# Frenado mecánico motor.



## doscajuan (Sep 5, 2008)

Saludos cordiales: Estoy instalando un variador OMRON  V 1000 para gobernar un motor de 2 C.V. (para un torno).  Posteriormente quiero hacerle un freno mecánico a ese torno, de manera
que al frenar con el pie,  un interruptor quite la orden de marcha del variador y este se pare.

La duda es ¿que pasará con la tensión inversa generada por las bobinas?,  ¿me puede dañar la salida del variador?.

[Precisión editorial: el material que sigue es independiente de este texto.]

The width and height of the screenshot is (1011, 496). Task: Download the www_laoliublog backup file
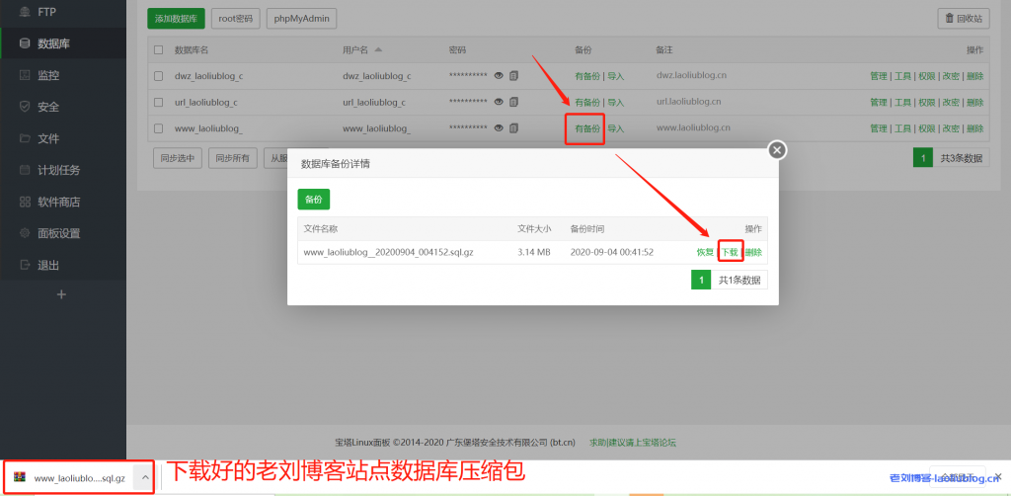click(730, 252)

Si en vez de un sistema mecánico de freno para el motor, habilito el frenado por inyección de 
C.C. ¿ creeis que el motor podrá detenerse rápidamente ?, digamos en 2 ó 3 vueltas.

Gracias por vuestras respuestas.


----------



## Eduardo (Sep 5, 2008)

No es comun que cuando el motor pare inmediatamente entre el freno mecanico, si la pieza tiene mucha inercia con la sacudida va a sufrir al freno, los engranajes (si el freno esta en el motor) y la sujecion.
Ademas, como tanto para sacar como para poner la pieza hay que orientar el plato (para aflojar/ajustar las mordazas), el freno tiene que estar inicialmente liberado.

Lo correcto es usar primero el variador con una resistencia de frenado y despues que perdio vueltas que entre manualmente o via un temporizador el freno mecanico.

Como el frenado del variador es viscoso, idealmente nunca se pararia el motor, pero como es de 2CV no vas a tener problemas en 'clavarlo' pasada la primer desacelerada..


----------